Jesús, el buen samaritano, una vez más se compadece. Padece con su pueblo, padece con los enfermos, con los apartados y con los segregados, en este caso con los leprosos. Se compadeció significa ‘padece con’, entiende la enfermedad, los comprende y los sana.

Aplicado eso en nuestra vida: el pecado es una lepra que carcome nuestra alma, nuestro corazón, nuestra vida en lo personal  y en lo comunitario. ¿Descubro alguna lepra en mí?, ¿reconozco con sinceridad  alguna lepra en mi vida de fe, en mi vida personal?, seguramente que sí, grande o pequeña ahí está, y por eso me invita el evangelio a que me acerque a Jesús, que ahí va pasando. Acerquémonos a Cristo con gran fe y también digámosle, pero con mucha fe en Jesús: “Maestro, ten compasión de mi”, así en lo personal, ‘ten compasión de mi, estoy leproso, tengo esta debilidad, tengo este pecado, tócame, toca mi corazón. Haz que me arrepienta, que cambie, que sane, que sea mejor persona, mejor cristiano, mejor obispo, mejor sacerdote, mejor padre de familia. ¡Quítame esta lepra!

Jesús es compasivo, se detiene, platica conmigo, me toca y me reincorpora a la comunidad con su perdón.

Por eso desde la oración colecta le decimos ‘Señor, tu gracia, tu amor y cercanía continuamente nos disponga y nos acompañe’ y eso implica fe, creer, creer en Jesús, en su palabra, creer en el poder de Jesús. Creer en que Jesús me purifica, me sana y me libera de mis pecados.
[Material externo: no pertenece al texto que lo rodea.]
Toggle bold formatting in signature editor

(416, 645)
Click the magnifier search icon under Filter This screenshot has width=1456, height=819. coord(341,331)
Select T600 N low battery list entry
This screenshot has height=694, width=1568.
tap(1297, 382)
Claro, eso implica corresponder a Dios positivamente. De  los diez leprosos que sanó, solamente uno regresa a darle gracias, los otros nueve no regresaron.  Pero Dios me cura, me sana siempre, me perdona, me ama.
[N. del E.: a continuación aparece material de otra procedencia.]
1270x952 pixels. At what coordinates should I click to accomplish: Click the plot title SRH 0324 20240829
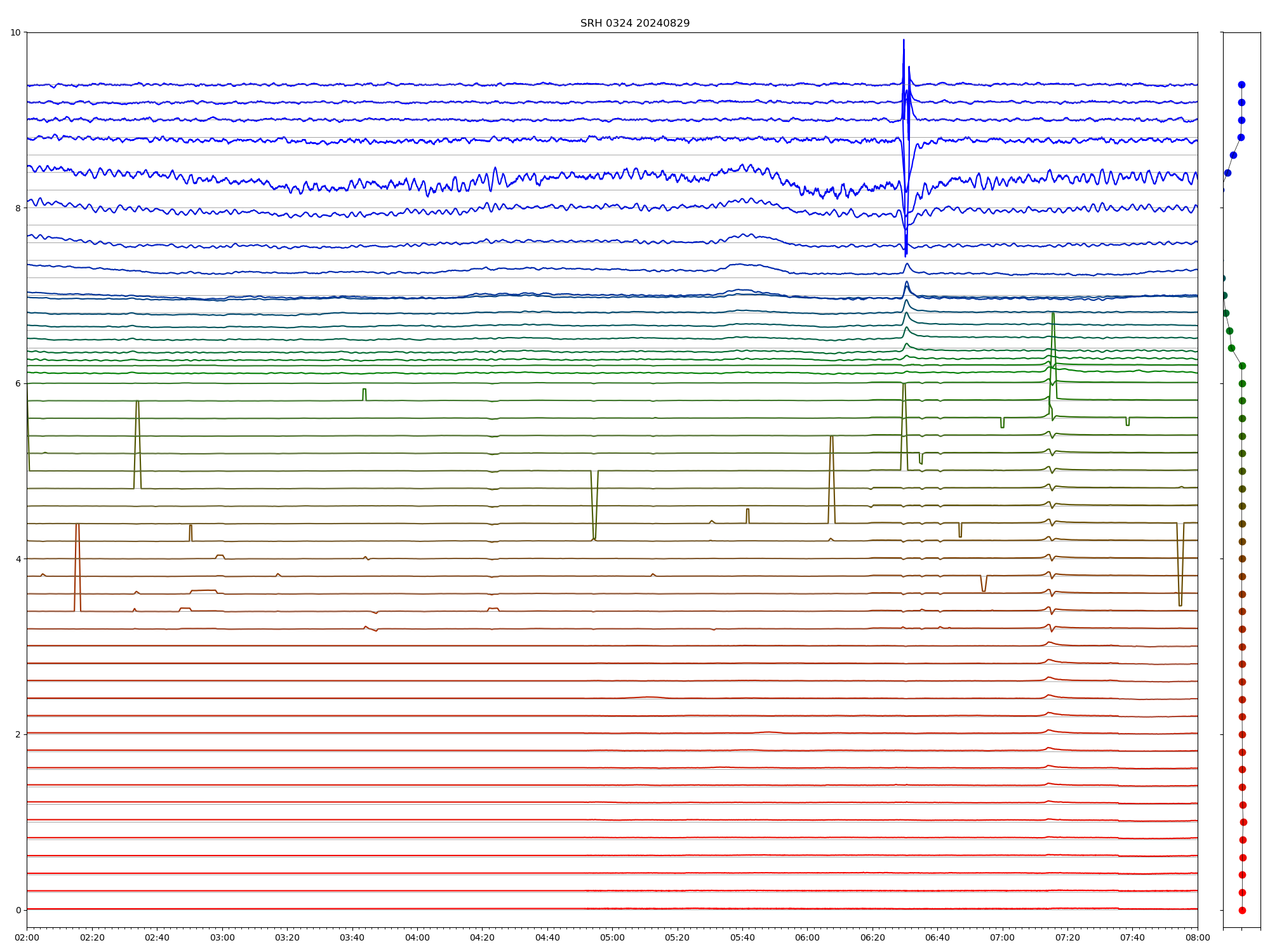click(x=634, y=23)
Como primera respuesta está la gratitud, crezcamos en una espiritualidad de gratitud como aquel leproso -dice el evangelio que era un samaritano- que regresó, se postró a los pies de Jesús, dice el evangelio, alabando a Dios en voz alta. Se postró a los pies de Jesús con  gratitud. Así debemos volver al primer amor que es Dios, siempre volver a Cristo Buen Pastor, siempre volver a la Palabra de Dios, a la Eucaristía con un espíritu de gratitud. Eso implica virtudes de humildad, se requiere humildad para reconocer la gracia que Dios obra en mí; también admiración, no debemos dejar de admirar el gozo, la alegría, admirarnos del amor de Dios, de su poder y de su misericordia,  y tercero, la sencillez, ser sencillos.
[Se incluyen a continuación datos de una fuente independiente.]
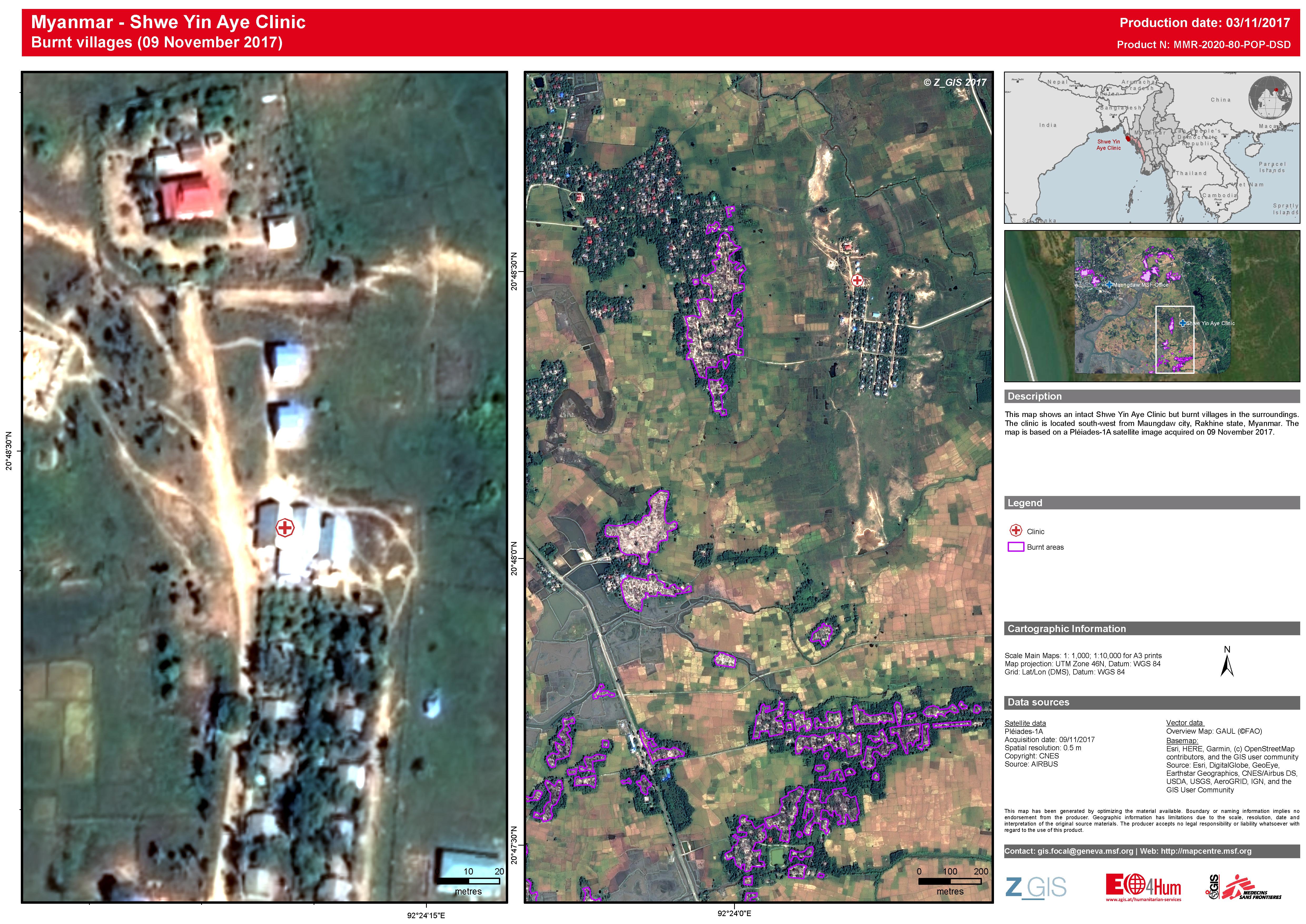
Task: Click the gis.focal@geneva.msf.org contact email
Action: 1085,851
Como escuchamos en la primera lectura, el sirio Naamán, general del ejército de Siria, una vez que se vio libre de su lepra regresó con el profeta y le ofreció regalos. El profeta no los recibe, pero le pide sacos de tierra para construirle a Dios un altar en gratitud, en admiración y reconocimiento.

¡Vamos a construirle a Dios un altar!, pero no un altar material sino el altar de tu vida, de tu corazón. Tú eres un altar. Ofrécele a Dios tu vida, regresa a Dios, agradécele, alábalo.

Por eso debemoshacer oración, ahora en octubre el rezo del Rosario en devoción a María, por eso la Eucaristía, la Confesión, confesarme seguido para experimentar ahí el perdón y participar siempre en Misa, al menos el domingo, con gozo de la Eucaristía.

El Señor nos invita a ser agradecidos, a reconocer su amor, a volvernos a Él, a creer en su palabra. ¿tengo alguna lepra? sí, seguramente tengo alguna o muchas lepras. Atrevernos a decir con fe ‘Señor, ten compasión de mí’, con la certeza de que me va a sanar, pero también con el compromiso de que al sanarme mi vida tiene que cambiar, voy a ser mejor,  voy acercarme más a Dios y servirle de todo corazón, sirviendo a cada uno de mis hermanos.

 

Invitación

Recuerda que el próximo sábado 19 de octubre tenemos nuestro Rosario Viviente ¡no faltes! los que puedan acompañarnos desde la procesión partiendo del Parque Borunda, a las 3 de la tarde los esperamos. Los que no puedan, los esperamos en el estadio. Ahí nos vemos. La bendición de Dios Todopoderoso Padre, Hijo y Espíritu Santo permanezca siempre con ustedes. Buena semana, abrazos.